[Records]
╔══

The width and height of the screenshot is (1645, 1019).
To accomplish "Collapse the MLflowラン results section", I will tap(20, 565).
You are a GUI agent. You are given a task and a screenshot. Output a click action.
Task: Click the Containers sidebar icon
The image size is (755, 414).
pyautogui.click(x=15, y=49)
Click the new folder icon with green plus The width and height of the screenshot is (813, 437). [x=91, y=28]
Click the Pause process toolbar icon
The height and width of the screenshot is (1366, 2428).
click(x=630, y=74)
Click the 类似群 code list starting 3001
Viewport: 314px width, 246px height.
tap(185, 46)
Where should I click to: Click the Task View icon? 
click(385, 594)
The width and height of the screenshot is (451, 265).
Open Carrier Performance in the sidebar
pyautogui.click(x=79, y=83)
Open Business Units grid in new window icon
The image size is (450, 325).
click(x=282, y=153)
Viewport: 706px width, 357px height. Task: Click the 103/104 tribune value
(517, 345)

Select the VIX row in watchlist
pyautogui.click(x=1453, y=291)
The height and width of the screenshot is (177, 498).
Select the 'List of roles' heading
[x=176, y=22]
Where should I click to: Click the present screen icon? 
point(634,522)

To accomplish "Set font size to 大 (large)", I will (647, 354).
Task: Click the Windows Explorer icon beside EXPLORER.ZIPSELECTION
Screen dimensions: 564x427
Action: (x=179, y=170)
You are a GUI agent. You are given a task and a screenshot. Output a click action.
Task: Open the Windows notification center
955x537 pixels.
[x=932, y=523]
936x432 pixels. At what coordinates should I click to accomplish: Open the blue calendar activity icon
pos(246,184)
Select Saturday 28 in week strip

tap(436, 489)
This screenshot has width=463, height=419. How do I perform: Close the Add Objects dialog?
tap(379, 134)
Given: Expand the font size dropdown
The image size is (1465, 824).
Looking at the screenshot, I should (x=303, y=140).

╚══

| What you will do |
Reproduce all of the items above word for word.

| Response to this exercise |
The width and height of the screenshot is (1645, 1019).
To accomplish "Collapse the MLflowラン results section", I will tap(20, 565).
You are a GUI agent. You are given a task and a screenshot. Output a click action.
Task: Click the Containers sidebar icon
The image size is (755, 414).
pyautogui.click(x=15, y=49)
Click the new folder icon with green plus The width and height of the screenshot is (813, 437). [x=91, y=28]
Click the Pause process toolbar icon
The height and width of the screenshot is (1366, 2428).
click(x=630, y=74)
Click the 类似群 code list starting 3001
Viewport: 314px width, 246px height.
tap(185, 46)
Where should I click to: Click the Task View icon? 
click(385, 594)
The width and height of the screenshot is (451, 265).
Open Carrier Performance in the sidebar
pyautogui.click(x=79, y=83)
Open Business Units grid in new window icon
The image size is (450, 325).
click(x=282, y=153)
Viewport: 706px width, 357px height. Task: Click the 103/104 tribune value
(517, 345)

Select the VIX row in watchlist
pyautogui.click(x=1453, y=291)
The height and width of the screenshot is (177, 498).
Select the 'List of roles' heading
[x=176, y=22]
Where should I click to: Click the present screen icon? 
point(634,522)

To accomplish "Set font size to 大 (large)", I will (647, 354).
Task: Click the Windows Explorer icon beside EXPLORER.ZIPSELECTION
Screen dimensions: 564x427
Action: (x=179, y=170)
You are a GUI agent. You are given a task and a screenshot. Output a click action.
Task: Open the Windows notification center
955x537 pixels.
[x=932, y=523]
936x432 pixels. At what coordinates should I click to accomplish: Open the blue calendar activity icon
pos(246,184)
Select Saturday 28 in week strip

tap(436, 489)
This screenshot has width=463, height=419. How do I perform: Close the Add Objects dialog?
tap(379, 134)
Given: Expand the font size dropdown
The image size is (1465, 824).
Looking at the screenshot, I should (x=303, y=140).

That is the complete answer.